Late-stage alterations in myofibrillar contractile function in a transgenic mouse model of dilated cardiomyopathy (Tgalphaq*44).

Mechanical and biochemical alterations were investigated in permeabilized cardiomyocytes along with the progression of dilated cardiomyopathy (DCM) in a transgenic mouse line overexpressing the activated Galphaq protein (Tgalphaq*44). The isometric force, its Ca(2+) sensitivity (pCa(50)) and the turnover rate of the actin-myosin cycle (k(tr)) were determined at sarcomere lengths (SLs) of 1.9 mum and 2.3 mum before (at 4 and 10 months of age) and after hemodynamic decompensation (at 14 and 18 months of age) in Tgalphaq*44 cardiomyocytes and in age-matched control cardiomyocytes. The SL-dependence of pCa(50) was not different in Tgalphaq*44 and control hearts. In contrast, a significant increase in pCa(50) was observed in the Tgalphaq*44 cardiomyocytes (DeltapCa(50): 0.10-0.15 vs. the controls) after 10 months of age that could be diminished by exposures to the catalytic subunit of protein kinase A (PKA).

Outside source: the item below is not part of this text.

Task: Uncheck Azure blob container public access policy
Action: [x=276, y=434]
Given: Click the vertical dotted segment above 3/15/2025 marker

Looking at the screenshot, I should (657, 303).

Accordingly, a decline in endogenous PKA activity and decreased troponin I phosphorylation were detected after 10 months in the Tgalphaq*44 hearts. Finally, the maximal Ca(2+)-activated force (F(o)) and k(tr) were lower and the passive force (F(passive)) was higher at 18 months in the Tgalphaq*44 cardiomyocytes compared to the control. These mechanical alterations were paralleled by a robust increase in beta-myosin heavy chain expression in the Tgalphaq*44 hearts. In conclusion, our data suggested that an initial decrease of PKA signaling and subsequent changes in myofilament protein expression may contribute to the development of dilated cardiomyopathy in Tgalphaq*44 hearts.